## WHAT YOU NEED TO DO
Copy the entries below without any change, beginning at the line that contains "Where should I click to: Show" and continuing through the end of the entries.

## RECORDED DATA
======

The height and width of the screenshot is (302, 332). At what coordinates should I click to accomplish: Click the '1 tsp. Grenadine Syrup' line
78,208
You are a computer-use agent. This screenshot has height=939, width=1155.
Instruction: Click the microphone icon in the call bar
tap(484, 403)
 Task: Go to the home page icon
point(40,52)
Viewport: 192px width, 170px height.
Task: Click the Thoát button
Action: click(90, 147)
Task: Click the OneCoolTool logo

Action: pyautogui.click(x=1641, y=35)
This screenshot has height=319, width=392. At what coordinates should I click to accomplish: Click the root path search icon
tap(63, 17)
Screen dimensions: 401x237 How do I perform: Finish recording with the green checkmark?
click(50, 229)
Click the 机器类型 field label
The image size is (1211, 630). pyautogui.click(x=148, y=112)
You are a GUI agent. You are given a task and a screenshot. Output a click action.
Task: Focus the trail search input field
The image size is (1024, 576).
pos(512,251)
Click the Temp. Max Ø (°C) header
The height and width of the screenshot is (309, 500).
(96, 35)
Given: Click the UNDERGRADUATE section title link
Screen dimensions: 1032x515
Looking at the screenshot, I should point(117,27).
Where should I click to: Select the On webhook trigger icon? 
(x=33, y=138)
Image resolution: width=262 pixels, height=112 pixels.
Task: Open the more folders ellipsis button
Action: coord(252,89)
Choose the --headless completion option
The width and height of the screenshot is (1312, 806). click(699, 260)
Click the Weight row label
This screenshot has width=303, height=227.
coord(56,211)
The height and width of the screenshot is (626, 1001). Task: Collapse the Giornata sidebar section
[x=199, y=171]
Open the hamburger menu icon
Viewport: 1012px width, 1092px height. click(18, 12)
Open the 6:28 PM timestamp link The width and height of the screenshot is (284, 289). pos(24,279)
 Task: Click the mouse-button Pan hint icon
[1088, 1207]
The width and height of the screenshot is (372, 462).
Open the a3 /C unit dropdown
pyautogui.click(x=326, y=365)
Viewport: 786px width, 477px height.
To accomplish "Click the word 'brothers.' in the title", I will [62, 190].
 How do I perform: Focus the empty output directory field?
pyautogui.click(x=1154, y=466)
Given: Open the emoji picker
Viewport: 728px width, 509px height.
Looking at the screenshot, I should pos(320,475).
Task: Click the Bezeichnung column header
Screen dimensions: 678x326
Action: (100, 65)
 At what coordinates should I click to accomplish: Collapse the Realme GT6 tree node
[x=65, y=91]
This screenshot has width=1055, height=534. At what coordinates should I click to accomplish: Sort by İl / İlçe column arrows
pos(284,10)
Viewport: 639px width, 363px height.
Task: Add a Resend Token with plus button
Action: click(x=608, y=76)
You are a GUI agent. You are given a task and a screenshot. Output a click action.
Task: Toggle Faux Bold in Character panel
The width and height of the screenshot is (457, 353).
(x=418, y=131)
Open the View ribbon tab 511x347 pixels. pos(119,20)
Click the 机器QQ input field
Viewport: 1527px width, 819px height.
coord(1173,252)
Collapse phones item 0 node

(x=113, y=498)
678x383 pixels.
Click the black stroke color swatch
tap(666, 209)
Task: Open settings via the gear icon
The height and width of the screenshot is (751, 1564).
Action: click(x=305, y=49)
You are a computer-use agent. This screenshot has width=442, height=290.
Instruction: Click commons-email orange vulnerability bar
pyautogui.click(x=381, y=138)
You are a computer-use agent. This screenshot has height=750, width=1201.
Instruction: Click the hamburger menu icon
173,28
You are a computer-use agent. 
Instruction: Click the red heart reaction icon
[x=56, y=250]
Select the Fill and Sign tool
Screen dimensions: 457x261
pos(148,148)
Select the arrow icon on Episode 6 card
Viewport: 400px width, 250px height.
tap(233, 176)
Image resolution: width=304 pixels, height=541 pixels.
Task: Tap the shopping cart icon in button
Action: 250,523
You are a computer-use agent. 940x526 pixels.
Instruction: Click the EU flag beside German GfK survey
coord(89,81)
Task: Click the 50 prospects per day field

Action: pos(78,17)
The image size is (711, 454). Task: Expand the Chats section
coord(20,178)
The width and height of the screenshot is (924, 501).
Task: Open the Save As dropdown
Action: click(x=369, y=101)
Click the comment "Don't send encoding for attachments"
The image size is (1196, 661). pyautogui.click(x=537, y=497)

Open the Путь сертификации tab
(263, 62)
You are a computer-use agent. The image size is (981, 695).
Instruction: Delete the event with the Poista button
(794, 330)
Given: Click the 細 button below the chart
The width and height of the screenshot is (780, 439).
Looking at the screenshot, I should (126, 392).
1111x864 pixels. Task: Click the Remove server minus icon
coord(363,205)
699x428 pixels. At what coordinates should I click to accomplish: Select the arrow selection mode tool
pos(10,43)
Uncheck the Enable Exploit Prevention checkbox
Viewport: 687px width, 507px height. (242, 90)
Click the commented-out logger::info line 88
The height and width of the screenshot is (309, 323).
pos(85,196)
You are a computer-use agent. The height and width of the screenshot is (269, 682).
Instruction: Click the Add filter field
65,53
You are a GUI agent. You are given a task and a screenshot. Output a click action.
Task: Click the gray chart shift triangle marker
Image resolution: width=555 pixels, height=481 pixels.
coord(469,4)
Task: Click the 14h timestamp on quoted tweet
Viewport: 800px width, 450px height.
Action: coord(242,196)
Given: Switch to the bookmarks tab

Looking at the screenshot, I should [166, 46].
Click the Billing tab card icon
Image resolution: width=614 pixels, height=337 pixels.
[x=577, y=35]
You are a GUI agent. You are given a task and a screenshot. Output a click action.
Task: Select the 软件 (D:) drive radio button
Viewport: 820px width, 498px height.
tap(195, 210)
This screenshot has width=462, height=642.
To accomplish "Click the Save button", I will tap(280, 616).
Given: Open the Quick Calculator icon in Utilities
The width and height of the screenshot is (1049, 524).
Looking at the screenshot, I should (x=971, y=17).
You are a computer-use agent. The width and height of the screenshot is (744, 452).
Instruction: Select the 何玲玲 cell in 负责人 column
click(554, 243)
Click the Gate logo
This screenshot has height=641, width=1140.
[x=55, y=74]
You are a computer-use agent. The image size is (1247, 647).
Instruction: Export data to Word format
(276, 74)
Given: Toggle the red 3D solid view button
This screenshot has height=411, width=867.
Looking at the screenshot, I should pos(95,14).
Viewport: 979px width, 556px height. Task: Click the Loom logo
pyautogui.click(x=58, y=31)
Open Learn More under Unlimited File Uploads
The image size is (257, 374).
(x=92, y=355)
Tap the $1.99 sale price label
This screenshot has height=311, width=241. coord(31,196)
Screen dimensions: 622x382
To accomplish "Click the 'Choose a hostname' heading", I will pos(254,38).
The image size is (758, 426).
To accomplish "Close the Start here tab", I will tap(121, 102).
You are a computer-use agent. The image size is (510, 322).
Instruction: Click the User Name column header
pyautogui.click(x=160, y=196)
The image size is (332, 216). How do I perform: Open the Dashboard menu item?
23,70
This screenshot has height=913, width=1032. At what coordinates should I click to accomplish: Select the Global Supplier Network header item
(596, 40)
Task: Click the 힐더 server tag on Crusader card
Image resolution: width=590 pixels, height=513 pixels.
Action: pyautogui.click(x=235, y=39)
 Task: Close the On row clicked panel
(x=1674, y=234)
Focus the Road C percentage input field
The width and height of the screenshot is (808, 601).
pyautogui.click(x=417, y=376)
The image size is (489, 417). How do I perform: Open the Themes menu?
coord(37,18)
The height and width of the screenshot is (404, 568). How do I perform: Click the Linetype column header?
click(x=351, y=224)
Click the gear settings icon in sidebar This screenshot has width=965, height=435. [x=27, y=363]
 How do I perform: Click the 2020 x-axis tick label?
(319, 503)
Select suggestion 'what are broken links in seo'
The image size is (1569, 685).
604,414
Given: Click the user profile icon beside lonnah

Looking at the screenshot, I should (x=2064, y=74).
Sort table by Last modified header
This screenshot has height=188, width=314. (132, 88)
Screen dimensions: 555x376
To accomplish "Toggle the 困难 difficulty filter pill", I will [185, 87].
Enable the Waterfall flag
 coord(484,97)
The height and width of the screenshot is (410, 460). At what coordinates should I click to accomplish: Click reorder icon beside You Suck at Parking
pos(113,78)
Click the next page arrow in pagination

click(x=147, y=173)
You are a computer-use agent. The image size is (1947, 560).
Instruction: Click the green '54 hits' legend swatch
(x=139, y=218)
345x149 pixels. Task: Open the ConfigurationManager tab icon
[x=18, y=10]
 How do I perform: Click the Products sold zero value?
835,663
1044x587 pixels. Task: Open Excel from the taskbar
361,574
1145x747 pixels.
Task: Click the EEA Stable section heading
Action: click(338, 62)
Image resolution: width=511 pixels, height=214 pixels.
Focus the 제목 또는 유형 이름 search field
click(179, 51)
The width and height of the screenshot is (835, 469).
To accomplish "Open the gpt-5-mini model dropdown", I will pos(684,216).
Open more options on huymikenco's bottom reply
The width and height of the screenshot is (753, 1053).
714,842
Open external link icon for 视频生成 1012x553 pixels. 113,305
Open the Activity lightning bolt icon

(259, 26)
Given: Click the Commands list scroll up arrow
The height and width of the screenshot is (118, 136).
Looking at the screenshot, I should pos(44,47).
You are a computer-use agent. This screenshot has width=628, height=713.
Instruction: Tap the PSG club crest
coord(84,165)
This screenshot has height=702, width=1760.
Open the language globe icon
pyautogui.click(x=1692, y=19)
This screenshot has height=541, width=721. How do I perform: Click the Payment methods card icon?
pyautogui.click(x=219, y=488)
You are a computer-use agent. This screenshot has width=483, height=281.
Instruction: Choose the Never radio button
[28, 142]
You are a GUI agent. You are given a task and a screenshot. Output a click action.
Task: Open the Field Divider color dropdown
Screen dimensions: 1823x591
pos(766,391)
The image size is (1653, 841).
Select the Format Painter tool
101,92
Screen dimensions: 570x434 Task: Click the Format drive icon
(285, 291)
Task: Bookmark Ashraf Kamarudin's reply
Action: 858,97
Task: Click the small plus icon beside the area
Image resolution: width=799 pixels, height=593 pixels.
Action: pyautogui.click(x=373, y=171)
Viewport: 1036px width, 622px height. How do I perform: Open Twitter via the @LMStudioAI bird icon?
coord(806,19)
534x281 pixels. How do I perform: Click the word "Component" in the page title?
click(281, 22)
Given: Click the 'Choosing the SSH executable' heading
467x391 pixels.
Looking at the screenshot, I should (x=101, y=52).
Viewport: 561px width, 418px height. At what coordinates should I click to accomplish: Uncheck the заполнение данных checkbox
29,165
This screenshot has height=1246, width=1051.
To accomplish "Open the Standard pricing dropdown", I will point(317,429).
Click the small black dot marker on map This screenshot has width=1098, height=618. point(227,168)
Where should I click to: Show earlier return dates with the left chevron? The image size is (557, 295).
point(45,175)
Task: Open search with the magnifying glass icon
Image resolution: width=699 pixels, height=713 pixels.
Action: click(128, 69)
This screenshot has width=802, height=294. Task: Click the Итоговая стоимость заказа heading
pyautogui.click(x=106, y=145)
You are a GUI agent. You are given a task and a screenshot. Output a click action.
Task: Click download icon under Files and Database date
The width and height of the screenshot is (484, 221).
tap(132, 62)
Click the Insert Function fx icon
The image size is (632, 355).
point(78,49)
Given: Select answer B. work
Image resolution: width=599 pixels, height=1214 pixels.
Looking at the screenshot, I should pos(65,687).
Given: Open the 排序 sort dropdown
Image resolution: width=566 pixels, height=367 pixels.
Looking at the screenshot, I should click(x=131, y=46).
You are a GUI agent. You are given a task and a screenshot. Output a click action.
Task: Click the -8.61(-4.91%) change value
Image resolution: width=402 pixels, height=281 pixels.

======

## FINAL ANSWER
Where should I click to: Show earlier return dates with the left chevron? The image size is (557, 295).
point(45,175)
Task: Open search with the magnifying glass icon
Image resolution: width=699 pixels, height=713 pixels.
Action: click(128, 69)
This screenshot has width=802, height=294. Task: Click the Итоговая стоимость заказа heading
pyautogui.click(x=106, y=145)
You are a GUI agent. You are given a task and a screenshot. Output a click action.
Task: Click download icon under Files and Database date
The width and height of the screenshot is (484, 221).
tap(132, 62)
Click the Insert Function fx icon
The image size is (632, 355).
point(78,49)
Given: Select answer B. work
Image resolution: width=599 pixels, height=1214 pixels.
Looking at the screenshot, I should pos(65,687).
Given: Open the 排序 sort dropdown
Image resolution: width=566 pixels, height=367 pixels.
Looking at the screenshot, I should click(x=131, y=46).
You are a GUI agent. You are given a task and a screenshot. Output a click action.
Task: Click the -8.61(-4.91%) change value
Image resolution: width=402 pixels, height=281 pixels.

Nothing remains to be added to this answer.